**Collected data entries**
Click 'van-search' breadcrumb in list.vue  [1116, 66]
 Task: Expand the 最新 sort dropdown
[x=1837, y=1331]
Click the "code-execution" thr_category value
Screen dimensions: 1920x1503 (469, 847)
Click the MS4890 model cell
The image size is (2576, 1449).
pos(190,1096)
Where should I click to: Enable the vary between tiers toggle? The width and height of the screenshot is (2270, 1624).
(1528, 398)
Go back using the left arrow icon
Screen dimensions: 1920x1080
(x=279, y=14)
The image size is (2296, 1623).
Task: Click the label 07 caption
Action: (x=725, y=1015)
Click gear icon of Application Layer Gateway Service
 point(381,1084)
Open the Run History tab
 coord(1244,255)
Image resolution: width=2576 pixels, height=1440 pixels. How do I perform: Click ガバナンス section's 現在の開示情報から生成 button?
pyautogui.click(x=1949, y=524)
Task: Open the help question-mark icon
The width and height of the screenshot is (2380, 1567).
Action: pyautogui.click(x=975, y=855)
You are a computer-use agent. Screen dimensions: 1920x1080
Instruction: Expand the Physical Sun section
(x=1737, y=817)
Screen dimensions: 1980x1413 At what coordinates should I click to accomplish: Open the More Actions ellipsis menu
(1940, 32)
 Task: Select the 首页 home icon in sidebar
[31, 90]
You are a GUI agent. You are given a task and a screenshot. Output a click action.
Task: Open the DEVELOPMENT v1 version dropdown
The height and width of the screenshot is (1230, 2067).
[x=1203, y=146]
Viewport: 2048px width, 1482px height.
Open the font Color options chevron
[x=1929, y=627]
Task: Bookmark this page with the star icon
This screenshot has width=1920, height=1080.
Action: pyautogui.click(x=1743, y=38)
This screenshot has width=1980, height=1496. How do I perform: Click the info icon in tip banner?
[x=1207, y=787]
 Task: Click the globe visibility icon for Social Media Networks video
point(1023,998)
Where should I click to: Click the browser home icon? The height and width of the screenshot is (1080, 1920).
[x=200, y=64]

**WHAT YOU SHOULD DO**
Copy each line of the data above exactly as it appears.

**ANSWER TO THIS EXERCISE**
Click 'van-search' breadcrumb in list.vue  [1116, 66]
 Task: Expand the 最新 sort dropdown
[x=1837, y=1331]
Click the "code-execution" thr_category value
Screen dimensions: 1920x1503 (469, 847)
Click the MS4890 model cell
The image size is (2576, 1449).
pos(190,1096)
Where should I click to: Enable the vary between tiers toggle? The width and height of the screenshot is (2270, 1624).
(1528, 398)
Go back using the left arrow icon
Screen dimensions: 1920x1080
(x=279, y=14)
The image size is (2296, 1623).
Task: Click the label 07 caption
Action: (x=725, y=1015)
Click gear icon of Application Layer Gateway Service
 point(381,1084)
Open the Run History tab
 coord(1244,255)
Image resolution: width=2576 pixels, height=1440 pixels. How do I perform: Click ガバナンス section's 現在の開示情報から生成 button?
pyautogui.click(x=1949, y=524)
Task: Open the help question-mark icon
The width and height of the screenshot is (2380, 1567).
Action: pyautogui.click(x=975, y=855)
You are a computer-use agent. Screen dimensions: 1920x1080
Instruction: Expand the Physical Sun section
(x=1737, y=817)
Screen dimensions: 1980x1413 At what coordinates should I click to accomplish: Open the More Actions ellipsis menu
(1940, 32)
 Task: Select the 首页 home icon in sidebar
[31, 90]
You are a GUI agent. You are given a task and a screenshot. Output a click action.
Task: Open the DEVELOPMENT v1 version dropdown
The height and width of the screenshot is (1230, 2067).
[x=1203, y=146]
Viewport: 2048px width, 1482px height.
Open the font Color options chevron
[x=1929, y=627]
Task: Bookmark this page with the star icon
This screenshot has width=1920, height=1080.
Action: pyautogui.click(x=1743, y=38)
This screenshot has width=1980, height=1496. How do I perform: Click the info icon in tip banner?
[x=1207, y=787]
 Task: Click the globe visibility icon for Social Media Networks video
point(1023,998)
Where should I click to: Click the browser home icon? The height and width of the screenshot is (1080, 1920).
[x=200, y=64]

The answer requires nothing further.